Occupy Revelstoke held their first ever face-to-face organizational meeting at Sangha Bean last week and the Times Review sat in for a majority of it.
The seven activists who attended the Nov. 2 meeting ranged in age from young twenty-somethings new to the lifestyle, to young-at-heart but seasoned activists like long-time Revelstoke resident Andy Parkin.
The meeting lacked the unique consensus-based hand gesturing characteristic of many of the bigger urban Occupy movement gathering across North America and around the world. Instead, it resembled in every way a group of like-minded people holding their inaugural meeting and trying to figure out where to go from there.

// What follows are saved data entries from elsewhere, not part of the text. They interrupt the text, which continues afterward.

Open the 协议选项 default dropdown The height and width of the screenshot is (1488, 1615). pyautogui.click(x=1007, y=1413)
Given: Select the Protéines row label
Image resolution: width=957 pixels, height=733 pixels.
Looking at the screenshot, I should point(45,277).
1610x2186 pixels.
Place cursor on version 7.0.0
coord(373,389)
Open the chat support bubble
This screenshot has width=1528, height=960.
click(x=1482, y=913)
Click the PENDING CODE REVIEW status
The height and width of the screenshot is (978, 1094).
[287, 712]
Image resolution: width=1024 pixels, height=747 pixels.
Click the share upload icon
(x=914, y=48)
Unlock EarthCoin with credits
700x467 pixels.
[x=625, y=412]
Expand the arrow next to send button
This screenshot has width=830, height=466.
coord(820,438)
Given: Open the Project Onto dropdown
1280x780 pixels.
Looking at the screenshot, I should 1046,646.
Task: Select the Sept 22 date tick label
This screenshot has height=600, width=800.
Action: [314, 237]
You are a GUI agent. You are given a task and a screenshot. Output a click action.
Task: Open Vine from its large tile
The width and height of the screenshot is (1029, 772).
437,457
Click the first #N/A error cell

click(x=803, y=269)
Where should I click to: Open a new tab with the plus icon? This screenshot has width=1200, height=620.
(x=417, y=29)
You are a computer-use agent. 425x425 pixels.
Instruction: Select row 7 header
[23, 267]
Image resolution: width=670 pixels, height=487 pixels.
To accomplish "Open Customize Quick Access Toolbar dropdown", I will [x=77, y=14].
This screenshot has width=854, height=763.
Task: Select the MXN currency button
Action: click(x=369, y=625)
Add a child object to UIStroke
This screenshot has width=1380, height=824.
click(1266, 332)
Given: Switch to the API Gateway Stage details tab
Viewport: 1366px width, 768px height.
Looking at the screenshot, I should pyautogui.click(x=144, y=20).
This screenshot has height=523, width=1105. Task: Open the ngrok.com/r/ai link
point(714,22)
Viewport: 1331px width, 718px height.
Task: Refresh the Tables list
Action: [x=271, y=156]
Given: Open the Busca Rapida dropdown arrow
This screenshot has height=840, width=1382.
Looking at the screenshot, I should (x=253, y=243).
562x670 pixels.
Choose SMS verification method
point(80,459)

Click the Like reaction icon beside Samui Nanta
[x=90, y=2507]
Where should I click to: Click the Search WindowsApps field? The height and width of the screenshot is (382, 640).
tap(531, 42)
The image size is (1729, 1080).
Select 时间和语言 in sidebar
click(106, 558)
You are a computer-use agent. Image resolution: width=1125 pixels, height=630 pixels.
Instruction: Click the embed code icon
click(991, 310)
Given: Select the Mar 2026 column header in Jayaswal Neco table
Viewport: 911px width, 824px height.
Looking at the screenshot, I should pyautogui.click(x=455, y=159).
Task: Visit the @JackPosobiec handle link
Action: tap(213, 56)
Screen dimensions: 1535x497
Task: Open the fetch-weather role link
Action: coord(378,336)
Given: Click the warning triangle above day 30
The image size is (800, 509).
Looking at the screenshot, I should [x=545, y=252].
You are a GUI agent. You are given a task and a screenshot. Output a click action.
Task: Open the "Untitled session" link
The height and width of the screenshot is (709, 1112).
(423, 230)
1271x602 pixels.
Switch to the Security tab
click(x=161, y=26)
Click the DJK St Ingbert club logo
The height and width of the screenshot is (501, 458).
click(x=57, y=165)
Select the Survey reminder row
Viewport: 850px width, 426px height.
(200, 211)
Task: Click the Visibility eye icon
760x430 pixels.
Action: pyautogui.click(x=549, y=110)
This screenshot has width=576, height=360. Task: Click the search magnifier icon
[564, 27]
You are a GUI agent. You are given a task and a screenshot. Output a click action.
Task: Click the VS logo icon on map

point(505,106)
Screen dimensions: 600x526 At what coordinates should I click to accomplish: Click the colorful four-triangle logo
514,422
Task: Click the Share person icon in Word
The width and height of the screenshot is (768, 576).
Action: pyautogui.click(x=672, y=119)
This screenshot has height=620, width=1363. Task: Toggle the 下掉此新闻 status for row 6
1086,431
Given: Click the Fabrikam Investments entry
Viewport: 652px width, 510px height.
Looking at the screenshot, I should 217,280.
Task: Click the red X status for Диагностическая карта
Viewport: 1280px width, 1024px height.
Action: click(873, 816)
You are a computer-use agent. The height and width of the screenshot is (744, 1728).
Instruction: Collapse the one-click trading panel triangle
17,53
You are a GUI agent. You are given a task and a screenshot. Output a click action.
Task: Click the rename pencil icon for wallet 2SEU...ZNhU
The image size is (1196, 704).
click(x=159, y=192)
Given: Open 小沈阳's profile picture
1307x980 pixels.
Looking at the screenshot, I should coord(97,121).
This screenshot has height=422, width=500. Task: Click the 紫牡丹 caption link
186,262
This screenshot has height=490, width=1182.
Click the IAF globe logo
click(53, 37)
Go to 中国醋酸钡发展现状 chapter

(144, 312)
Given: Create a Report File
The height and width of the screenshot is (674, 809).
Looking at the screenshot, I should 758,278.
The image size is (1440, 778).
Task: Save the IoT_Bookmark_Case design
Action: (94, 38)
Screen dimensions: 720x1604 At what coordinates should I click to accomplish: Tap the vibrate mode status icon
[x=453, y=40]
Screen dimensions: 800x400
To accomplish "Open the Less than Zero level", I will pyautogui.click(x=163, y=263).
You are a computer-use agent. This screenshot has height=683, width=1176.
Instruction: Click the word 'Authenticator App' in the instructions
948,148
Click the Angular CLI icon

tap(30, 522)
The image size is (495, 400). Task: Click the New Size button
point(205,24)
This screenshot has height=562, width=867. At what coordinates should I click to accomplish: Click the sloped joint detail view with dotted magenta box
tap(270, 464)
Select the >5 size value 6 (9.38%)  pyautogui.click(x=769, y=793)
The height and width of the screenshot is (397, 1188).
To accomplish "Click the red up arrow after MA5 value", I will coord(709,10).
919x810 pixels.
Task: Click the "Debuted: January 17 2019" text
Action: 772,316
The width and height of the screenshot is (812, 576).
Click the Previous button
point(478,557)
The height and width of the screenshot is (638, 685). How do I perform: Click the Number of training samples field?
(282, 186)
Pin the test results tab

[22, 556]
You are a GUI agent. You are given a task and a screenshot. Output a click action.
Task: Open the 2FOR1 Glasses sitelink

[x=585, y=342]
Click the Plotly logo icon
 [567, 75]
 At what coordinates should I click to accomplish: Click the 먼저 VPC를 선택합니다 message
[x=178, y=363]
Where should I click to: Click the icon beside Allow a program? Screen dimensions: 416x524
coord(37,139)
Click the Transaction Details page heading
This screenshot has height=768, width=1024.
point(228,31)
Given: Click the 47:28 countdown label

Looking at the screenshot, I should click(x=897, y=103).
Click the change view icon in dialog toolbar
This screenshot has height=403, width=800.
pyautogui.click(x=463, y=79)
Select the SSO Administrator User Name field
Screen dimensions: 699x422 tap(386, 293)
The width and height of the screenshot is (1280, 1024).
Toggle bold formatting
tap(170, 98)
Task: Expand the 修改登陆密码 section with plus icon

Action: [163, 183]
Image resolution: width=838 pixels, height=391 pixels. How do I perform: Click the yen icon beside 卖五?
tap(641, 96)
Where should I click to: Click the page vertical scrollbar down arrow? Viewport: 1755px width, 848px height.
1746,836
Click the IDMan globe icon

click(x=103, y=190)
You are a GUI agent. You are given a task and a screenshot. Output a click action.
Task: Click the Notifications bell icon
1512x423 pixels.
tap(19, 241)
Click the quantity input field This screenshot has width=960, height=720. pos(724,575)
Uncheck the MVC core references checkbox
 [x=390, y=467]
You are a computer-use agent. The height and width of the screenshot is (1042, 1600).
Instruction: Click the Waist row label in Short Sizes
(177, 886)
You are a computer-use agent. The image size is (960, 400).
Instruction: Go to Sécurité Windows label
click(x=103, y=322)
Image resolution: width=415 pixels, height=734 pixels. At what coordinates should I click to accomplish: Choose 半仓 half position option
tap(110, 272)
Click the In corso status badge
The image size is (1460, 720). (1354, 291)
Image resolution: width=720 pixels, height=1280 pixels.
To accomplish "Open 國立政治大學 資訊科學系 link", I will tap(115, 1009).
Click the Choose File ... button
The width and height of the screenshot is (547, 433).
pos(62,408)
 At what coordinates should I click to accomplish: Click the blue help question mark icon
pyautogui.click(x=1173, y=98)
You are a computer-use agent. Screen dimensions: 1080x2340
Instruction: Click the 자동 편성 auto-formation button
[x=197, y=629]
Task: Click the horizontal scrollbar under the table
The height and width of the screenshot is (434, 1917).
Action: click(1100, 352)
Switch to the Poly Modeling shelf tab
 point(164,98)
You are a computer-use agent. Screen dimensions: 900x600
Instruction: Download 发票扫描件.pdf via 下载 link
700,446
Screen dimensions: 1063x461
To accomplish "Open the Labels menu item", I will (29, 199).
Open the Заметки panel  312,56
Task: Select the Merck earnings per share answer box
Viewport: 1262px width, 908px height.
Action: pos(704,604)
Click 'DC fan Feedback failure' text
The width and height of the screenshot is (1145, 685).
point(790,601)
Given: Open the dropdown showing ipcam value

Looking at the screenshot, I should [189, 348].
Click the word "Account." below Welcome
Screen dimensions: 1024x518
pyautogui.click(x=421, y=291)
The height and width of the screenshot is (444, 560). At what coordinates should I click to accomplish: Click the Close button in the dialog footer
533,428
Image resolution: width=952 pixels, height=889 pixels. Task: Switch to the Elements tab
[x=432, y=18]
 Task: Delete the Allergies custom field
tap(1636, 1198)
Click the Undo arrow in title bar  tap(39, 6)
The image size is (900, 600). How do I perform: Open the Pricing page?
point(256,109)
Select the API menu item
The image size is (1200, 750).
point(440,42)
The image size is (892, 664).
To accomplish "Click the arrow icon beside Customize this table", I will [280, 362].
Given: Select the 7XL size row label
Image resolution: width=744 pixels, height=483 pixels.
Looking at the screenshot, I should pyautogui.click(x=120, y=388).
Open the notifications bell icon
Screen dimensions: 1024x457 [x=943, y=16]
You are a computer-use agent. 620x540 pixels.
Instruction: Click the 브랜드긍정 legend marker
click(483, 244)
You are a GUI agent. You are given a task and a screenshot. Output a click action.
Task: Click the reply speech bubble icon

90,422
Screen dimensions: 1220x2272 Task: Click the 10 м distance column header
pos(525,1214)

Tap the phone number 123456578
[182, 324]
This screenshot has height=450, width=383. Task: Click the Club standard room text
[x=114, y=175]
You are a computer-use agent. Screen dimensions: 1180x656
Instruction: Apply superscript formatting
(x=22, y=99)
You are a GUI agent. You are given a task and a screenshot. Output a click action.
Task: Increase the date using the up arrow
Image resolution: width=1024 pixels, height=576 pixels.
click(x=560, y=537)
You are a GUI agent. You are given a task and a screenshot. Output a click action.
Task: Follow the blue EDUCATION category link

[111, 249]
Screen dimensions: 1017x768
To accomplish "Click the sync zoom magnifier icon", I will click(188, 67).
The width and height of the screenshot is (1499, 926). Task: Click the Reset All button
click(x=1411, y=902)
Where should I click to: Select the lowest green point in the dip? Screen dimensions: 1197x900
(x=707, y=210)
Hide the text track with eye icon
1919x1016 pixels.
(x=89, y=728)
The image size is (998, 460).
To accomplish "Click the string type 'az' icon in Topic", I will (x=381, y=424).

They focused on trying to decide together what Occupy Revelstoke should be in the context of a small, snowy mountain town with winter just around the bend. Should they tent out – maybe even part-time or in shifts? Should they host awareness evenings to boost numbers – such as a consciousness-raising video screening and gathering? How would they communicate their message to the community? What issues would they focus on?
They discussed issues such as the degradation of the environment and the depletion of natural resources, the pervasive influence of the corporate agenda, the corrosive effect of international finance and the impact of unattainable housing costs.
Like most charter meetings, especially Occupy ones, they disagreed. One attendee focused on the need for an existential journey to discover personal realities from whence activist motivations would spring. He often clashed with other vocal attendees, who focused on more pragmatic, immediate-term goals such as logistical challenges, consensus-building, establishing areas of focus and taking first steps.
I left the meeting because I had to head to the Revelstoke city council all-candidates’ forum. I followed up with original Occupy Revelstoke Facebook page administrator Jessica Inskip on the phone a few days later. She told me she personally was now putting the movement on the back burner.
The Stoke List is a Revelstoke classified list known for second-hand ski gear, cars and their parts, used furniture, short-term housing rentals, web trolls, axe-grinding defamatory personal attacks and now – apparently – stalker death threats.
Inskip admitted she was taken aback by the vitriol garnered by her and others’ posts on the classifieds website. Countering the many pro-Occupy posts were even more decrying the activists as smelly, unemployed, toque-wearing hippies. They wanted them run out of town. Inskip said one person went as far as emailing her a death threat. What did it say? “Get out of our town you stupid hippies. If I find out who you are, I’ll slash your throat,” Inskip said. It was one of several hate emails. “They vary in degrees from being extremely violent to just being … irritated.”
For Inskip, the threats and negativity was part of the reason she’s stepping back from the movement. She was the only female present at the inaugural meeting, saying the males tended to take over the dialogue. “This isn’t my vision,” she said. “The way it’s going right now isn’t my vision.” She also juggles a 60-hour-a-week work schedule and is planning alternate forms of activism closer to her personal goals, such as community outreach.
Inskip said the group left the meeting somewhat divided. One steadfast protester headed straight to Grizzly Plaza to start the occupation. Taking pity on the man in the tent in sub-zero weather, staff from one of the Chinese restaurants in the plaza brought over some hot food to warm him up. By the next morning, he was gone.
Inskip said organizers had researched permits and the legality of occupying a public space like Grizzly Plaza, but hadn’t yet decided what to do. She anticipated some kind of public event on Saturday, Nov. 12.